Diana struggled desperately to steady her racing thoughts. She tried to push him away to see his face, but he did not budge.
Enoch clasped her tense hands and continued, his voice dropping to an ominous murmur.
“So, Diana. Until the rebellion is over, you need to stay somewhere safe. I’ll protect you.”
Rebellion.
A word that should never have existed in Diana’s life.
Though it had been only two months, Diana was now the Empress of the Harzen Empire. A rebellion aimed at the throne was no different from one aimed at her, and it implicated Enoch as well, a member of the imperial family.
“Enoch, don’t tell me you—”
Before her face could fully crumple, Enoch struck the back of her neck.
“Just sleep for a bit.”
At the very start of the night, while her husband’s birthday banquet was still in full swing, Diana’s memory cut off.

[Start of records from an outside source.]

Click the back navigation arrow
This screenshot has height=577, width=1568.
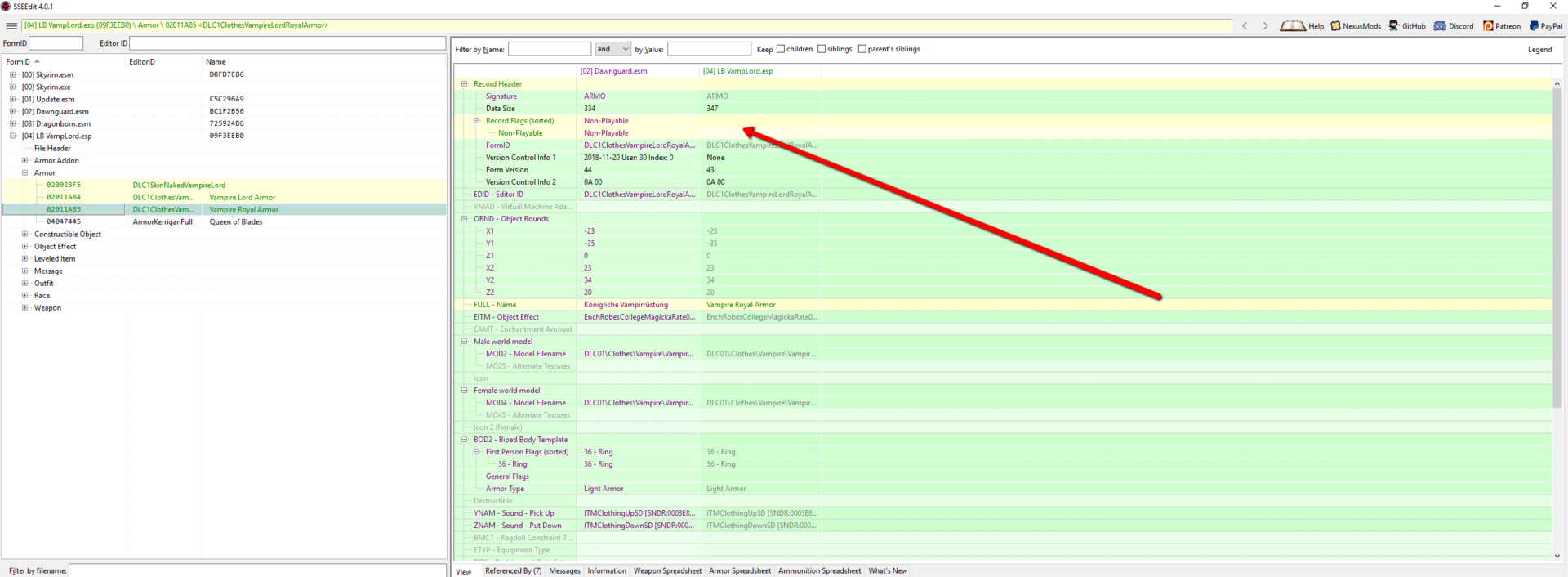coord(1245,26)
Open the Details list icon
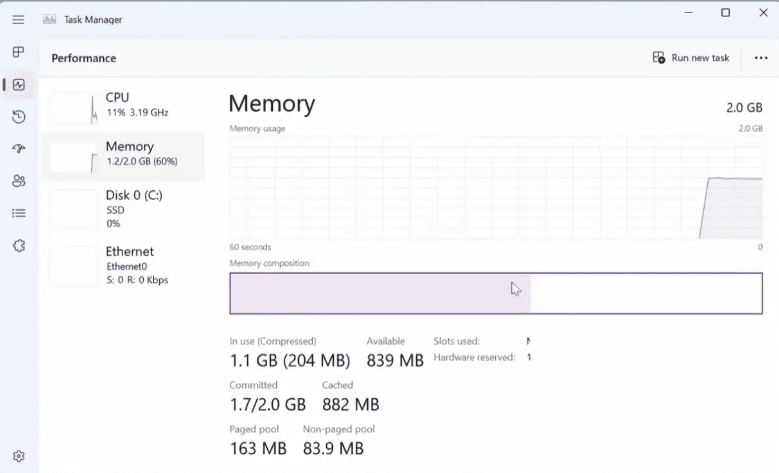 [x=19, y=213]
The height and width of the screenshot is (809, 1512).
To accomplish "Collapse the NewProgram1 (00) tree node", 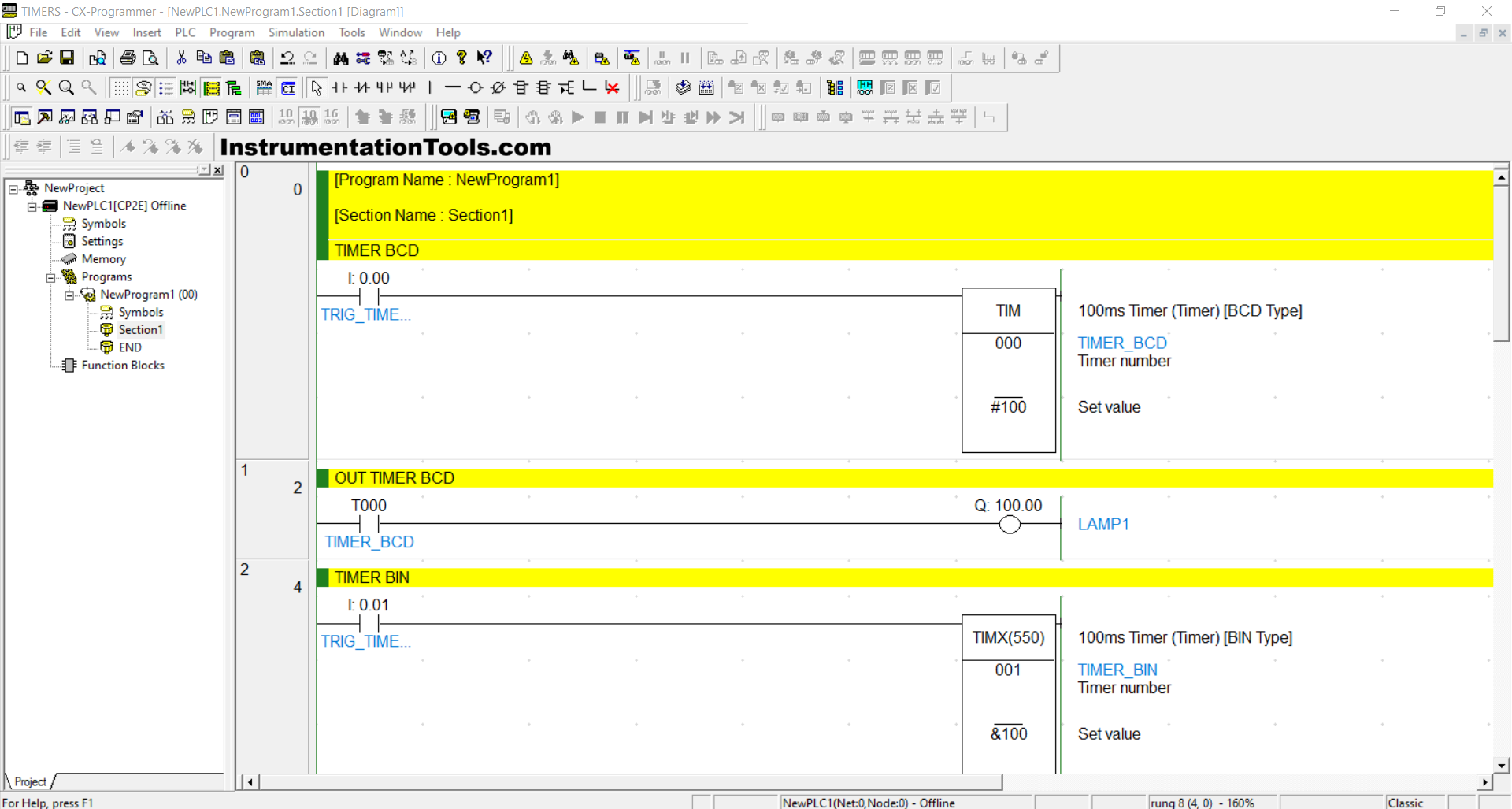I will pyautogui.click(x=69, y=295).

When she regained consciousness, she was lying neatly in a rebel encampment.
While she had been unconscious, Enoch’s forces, who had been planning the rebellion for some time, had surrounded the imperial army.
But the greater problem was this:
There was already a child in her womb. Licht’s child.
The pregnancy was so early that her morning sickness only began after she had been abducted.
When Enoch learned of her pregnancy, he was deeply shaken, but extravagantly summoned physicians to examine her regularly. Absurdly enough, even the rebel soldiers, mindful of Enoch’s gaze, tried to refrain from crude talk in front of her.
Diana was cornered mentally, but she endured. There was no other choice.
That absurd life came to an end after roughly three months.
When Licht came to the rebel camp to retrieve her, his hands were soaked in blood.
Enoch’s blood.
The rebel leader, Enoch, had died by his brother Licht’s hand. Diana was gathered into Licht’s arms and returned to the imperial palace.
The husband she saw again after three months had changed in many ways.
“…The child?”
Diana remembered clearly the moment he tilted his head slightly as he looked down at her belly, upon learning of the child’s existence for the first time.
Maria, the imperial physician attending Diana, nodded.
Diana knew it herself. The timing was one in which misunderstanding was inevitable.
She wanted to shout that it was his child—that it was his blood—but fearing it would only deepen his suspicion, she focused on not avoiding his gaze.
Maria spoke carefully.
“Yes. Congratulations, Your Majesty. However… the situation isn’t ideal. It would be best if Her Majesty closes her ears to outside matters. She should eat well and remain lying down as much as possible.”
Diana instinctively curled in on herself, as though shielding her body.
Licht stared down at her for a long moment, then left the bedchamber.
News of Diana’s pregnancy spread quickly.
Instead of congratulations, suspicion about the child’s father poured in.
Perhaps inevitably so.
By imperial order, the attendants of the Empress’s palace tried to prevent Diana from hearing the rumors, but it was impossible not to know.
After all, during the three months of her abduction, scandals between the traitor Enoch and Diana had swept through the empire several times. She was now fodder for the social world.
The rebellion became a civil war. Postwar proceedings followed.
In that process, her elder brother, Wilhelm, died quietly, without a sound.
The truth, that Wilhelm Schuettmann had supplied troops to Enoch and conspired in the rebellion, was buried as a secret known only to Licht and his closest aides.
“The young duke will be declared missing, then ruled dead by accidental fall. There will be no funeral. Consider this the last courtesy I can extend to the duke.”
“…I have no excuse.”
“Of course you don’t. And you shouldn’t. If it weren’t for the child, the Schuettmann ducal house would have vanished from the Harzen Empire. The duke and his household still stand only because of the pregnant Empress. So what must be done? For the child’s sake, the duke will keep his mouth shut if he wishes to live.”
Diana’s father, Henry Schuettmann, bowed deeply before Licht.
Then he left the audience chamber and went straight to see the Empress.
Without a thought spared for guilt, consumed by rage over the death of his son, he pressed his remaining child, Diana, to give birth to a son.